David Green

David Green (Books) is the imprint under which I publish booklets of my own poems, or did. The 'Collected Poems' are now available as a pdf. The website is now what it has become. It keeps me out of more trouble than it gets me into. I hope you find at least some of it worthwhile.

Saturday 15 February 2014

Argerich/Abbado Mozart

Mozart Piano Concertos K 503, K466, Martha Argerich, Orchestra Mozart/ Claudio Abbado (Deutsche Grammophon)
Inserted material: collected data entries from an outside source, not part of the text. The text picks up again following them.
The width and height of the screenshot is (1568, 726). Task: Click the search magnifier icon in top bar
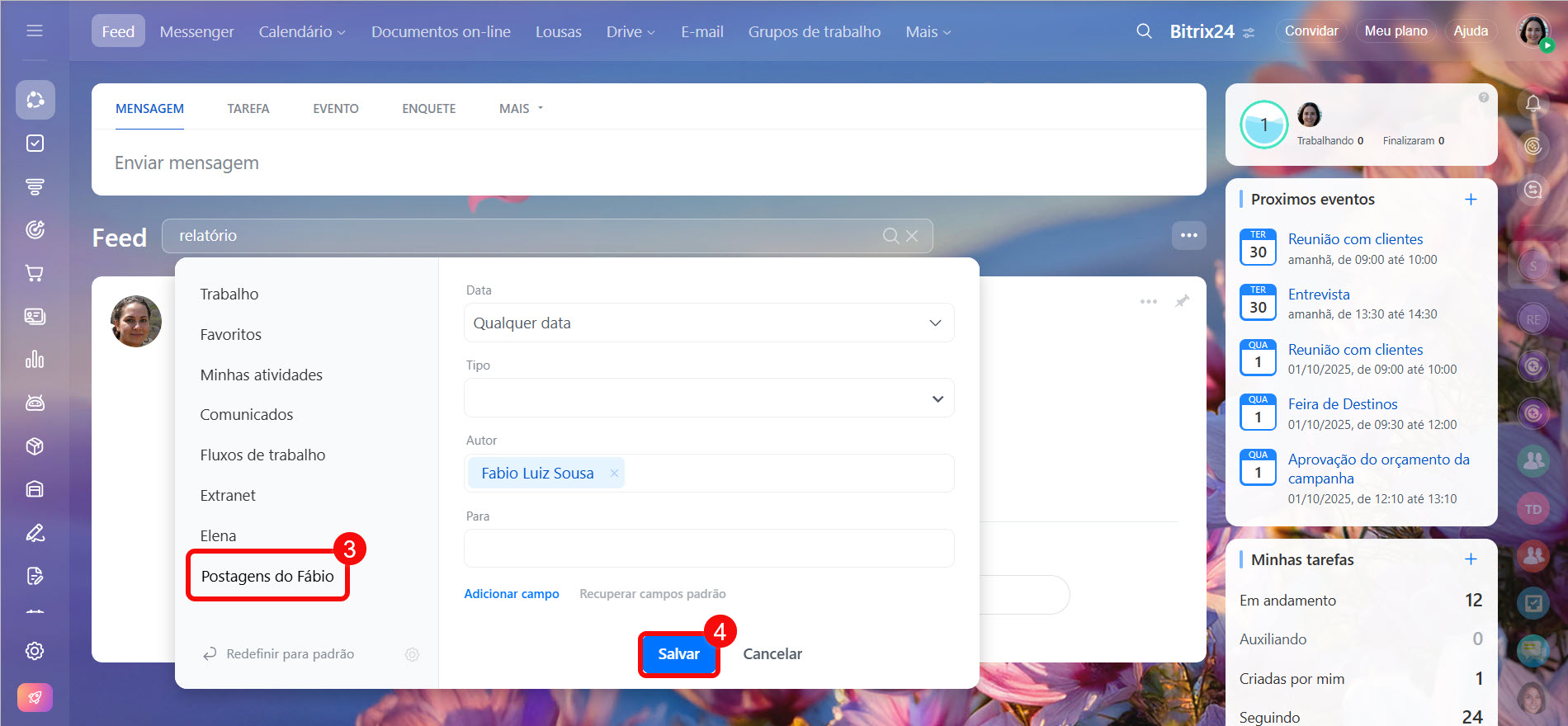(x=1144, y=31)
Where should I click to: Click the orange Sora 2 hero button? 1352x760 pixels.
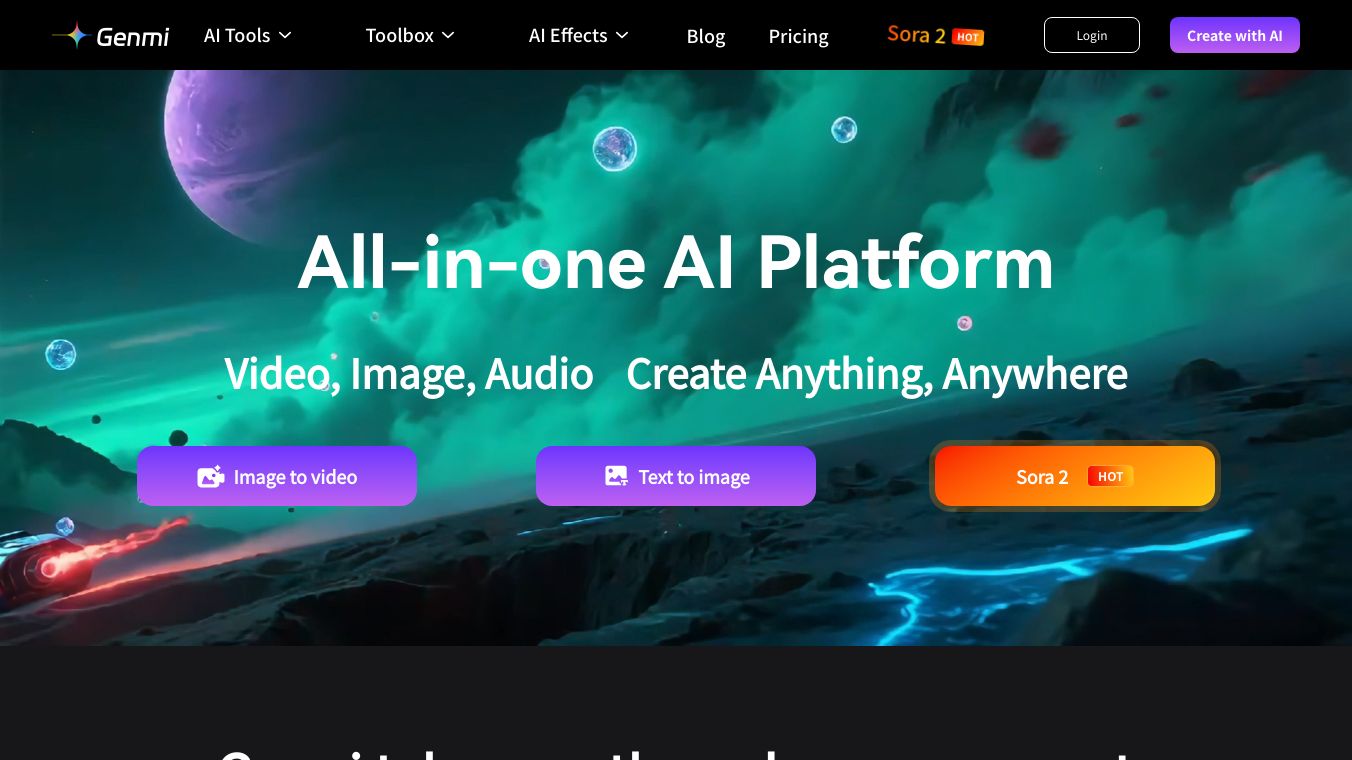click(1075, 476)
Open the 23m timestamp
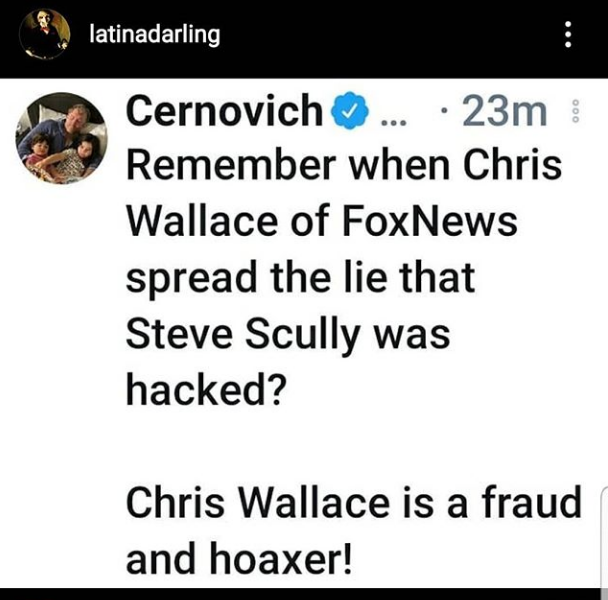 click(x=504, y=111)
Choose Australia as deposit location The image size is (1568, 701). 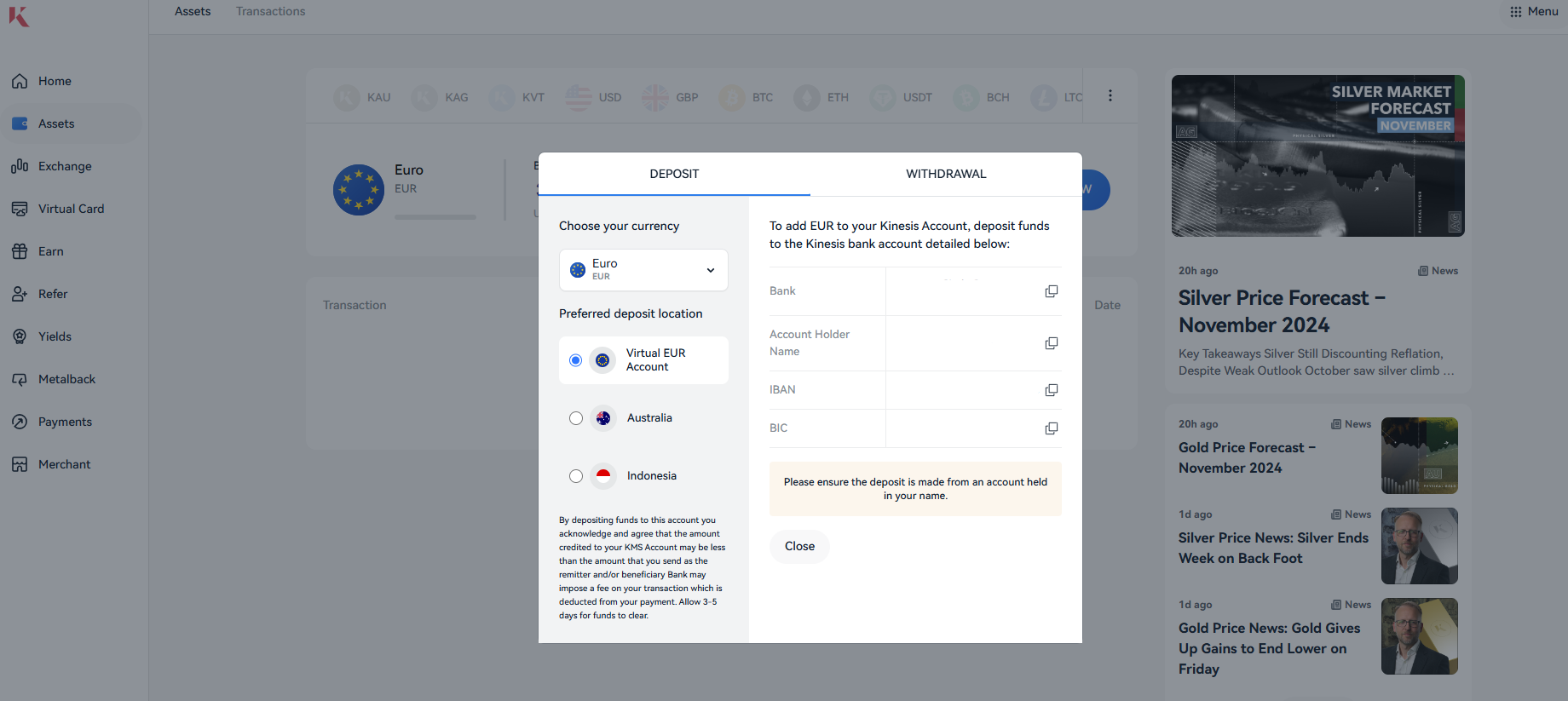click(x=576, y=418)
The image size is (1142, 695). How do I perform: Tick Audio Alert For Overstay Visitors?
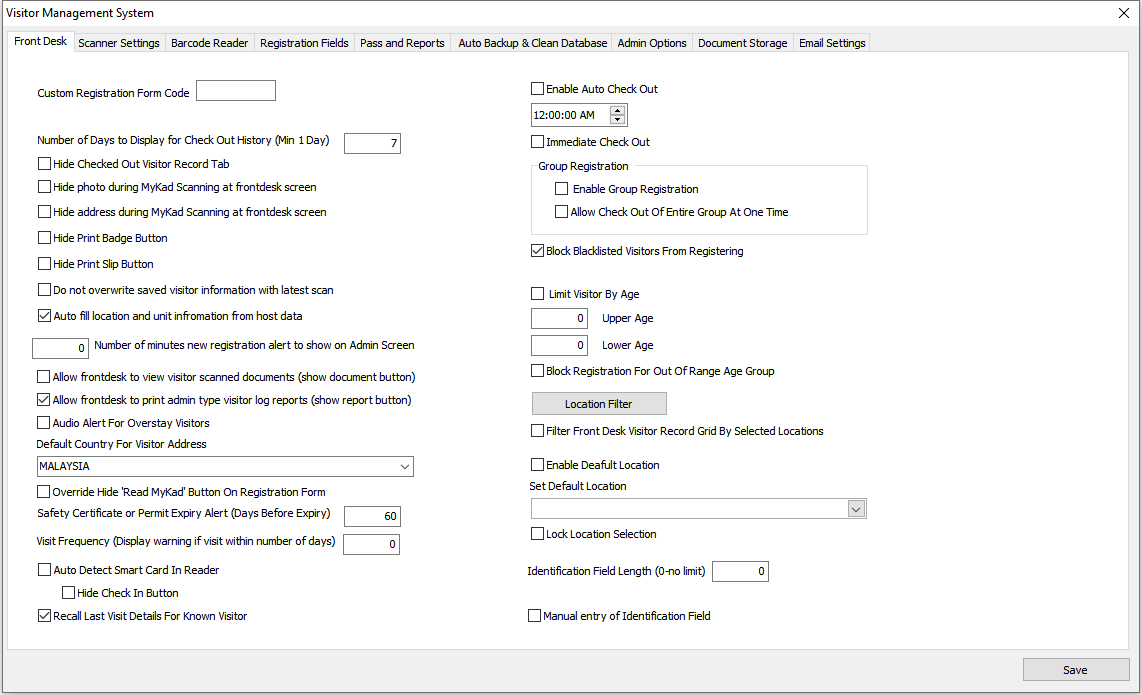coord(44,423)
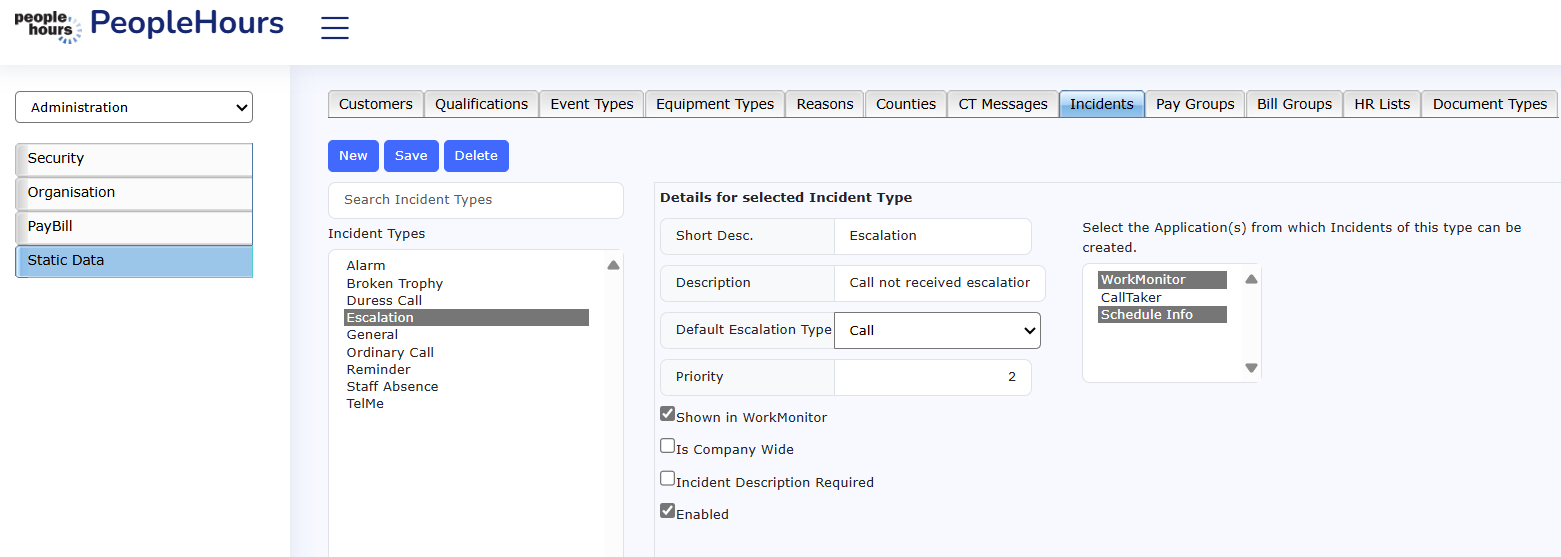Open the hamburger menu
This screenshot has width=1561, height=557.
(x=335, y=28)
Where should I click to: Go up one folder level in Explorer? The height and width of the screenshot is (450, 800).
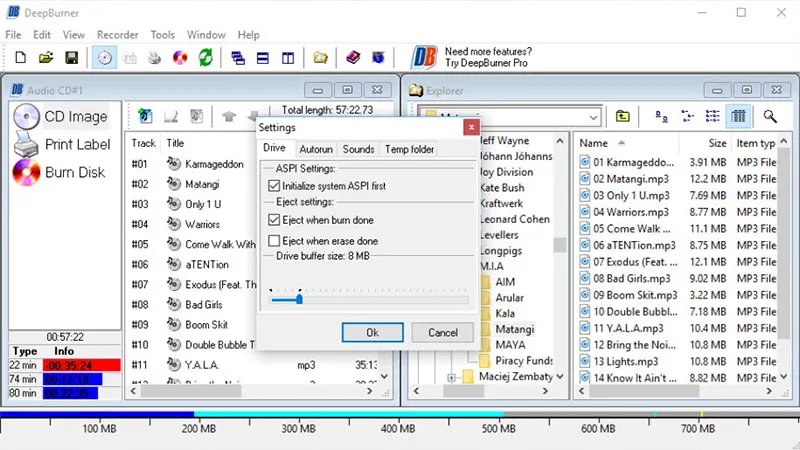click(x=623, y=117)
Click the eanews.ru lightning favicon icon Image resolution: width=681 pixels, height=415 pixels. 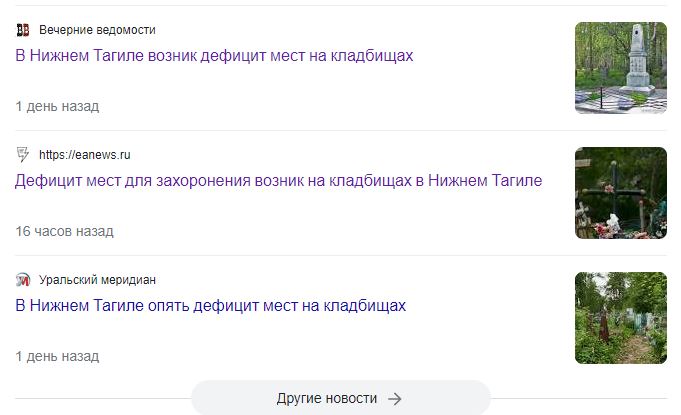23,155
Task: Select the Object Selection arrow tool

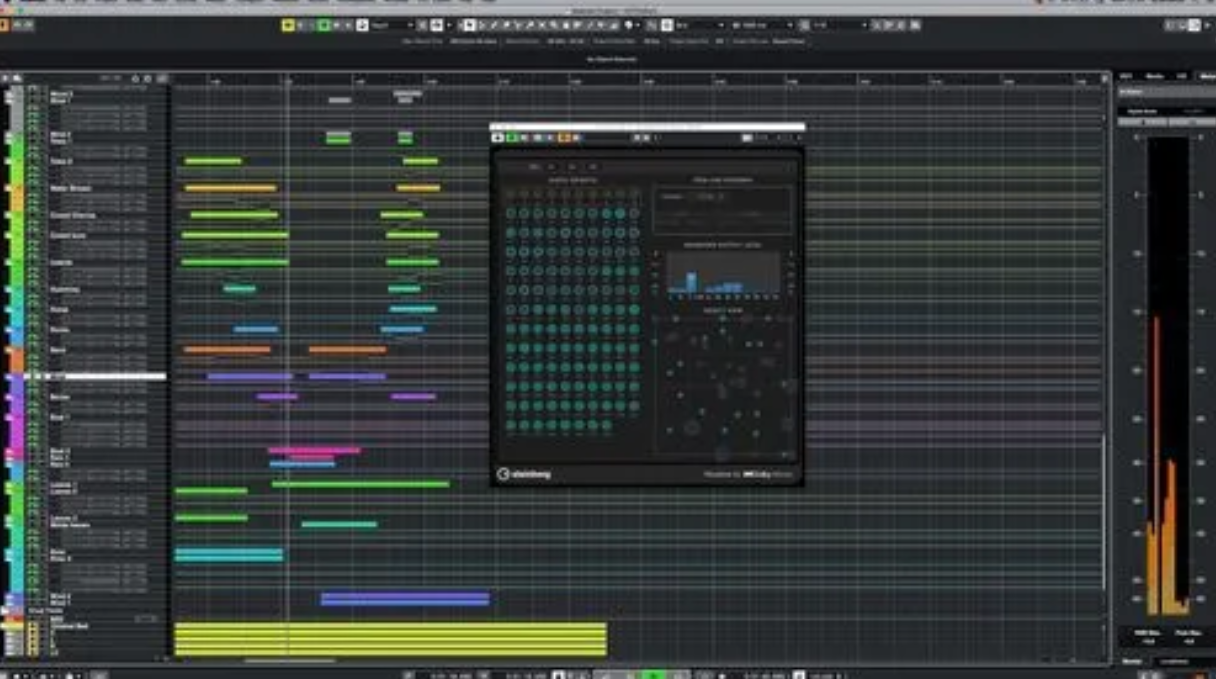Action: [471, 25]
Martha Argerich is selective about what she plays and who she plays it with nowadays and so this reunion with Claudio Abbado at the Lucerne Festival last year was a 'hot ticket'.
We are reminded of them in their previous collaborations by some vintage photographs, two young and glamorous musicians from a time gone by.
They begin with Concerto no. 25, its 14 minute opening Allegro a sparkling journey through one of Mozart's exuberant moods. Abbado's performances always have a precision about them, a clarity that this live recording captures superbly. If sometimes I wonder if the contrast between the delicate passages and the bursts of sound is made more of than necessary, one can only reflect that we can't be sure how Mozart heard it. I daresay he might have been open-minded and interested in whatever other musicians did with his compositions.
Something that seems to happen more in concert notes and on recordings these days is that we are told the composer of the cadenzas. Those in Concerto no. 20 here are by Beethoven. And I'm glad to know that.
I spent a lot of time as a teenager with some of Barenboim's recordings and so feel familiar with the territory. It's easy to take it for granted and impossible to imagine what music would be like without Mozart. Never far below the playfulness is the possibility of a darker sub-text and beauty is tainted by sadness. Martha Argerich has all of that and, it seems to me, an ideal touch with which to find the right measure of lightness or assertiveness between which these concertos move.
This is a tremendous new addition to her catalogue and a fitting memorial to Claudio Abbado, an ideal and hugely enjoyable 62 minutes that is now happily available to everyone.